### What the task asks
Drop the pictures, then repeat every record exactly as it stands.

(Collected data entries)
= Beginning of Section =

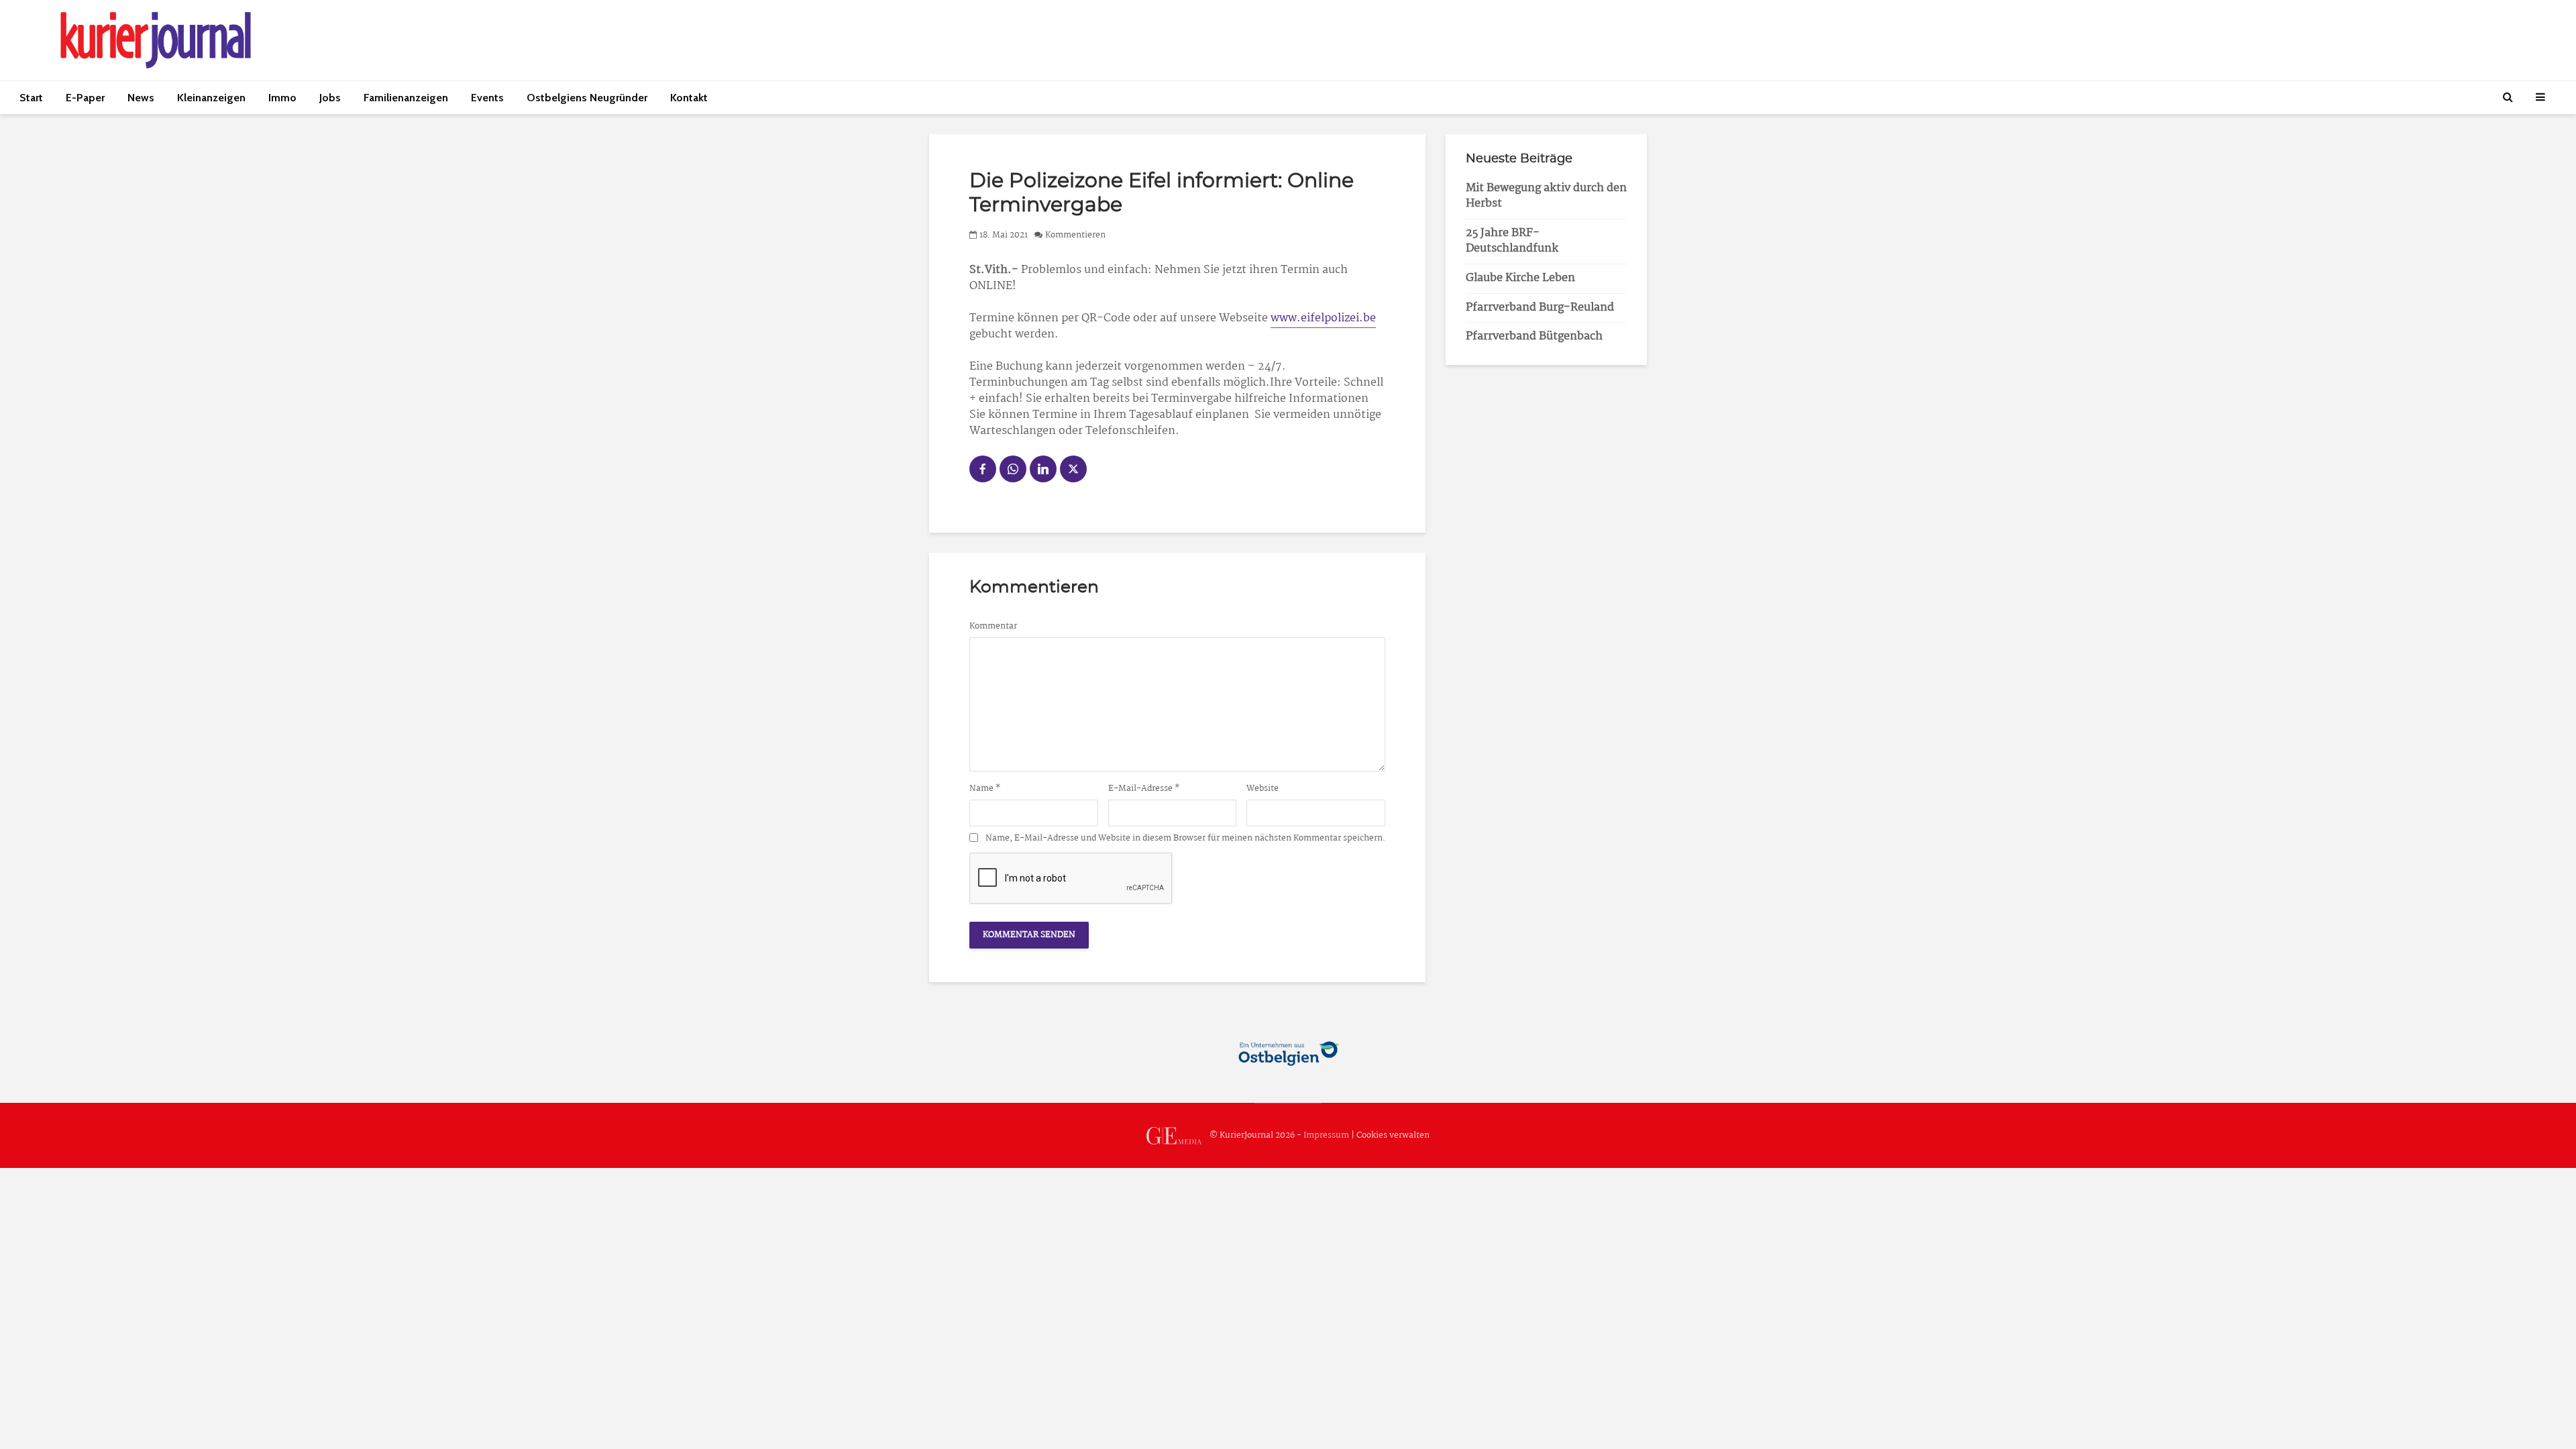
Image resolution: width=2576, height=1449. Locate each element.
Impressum (1326, 1135)
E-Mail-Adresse (1144, 789)
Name (985, 789)
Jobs (330, 97)
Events (487, 97)
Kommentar (993, 627)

= End of Section =

### Response to this task
Image resolution: width=2576, height=1449. Locate each element.
Impressum (1326, 1135)
E-Mail-Adresse (1144, 789)
Name (985, 789)
Jobs (330, 97)
Events (487, 97)
Kommentar (993, 627)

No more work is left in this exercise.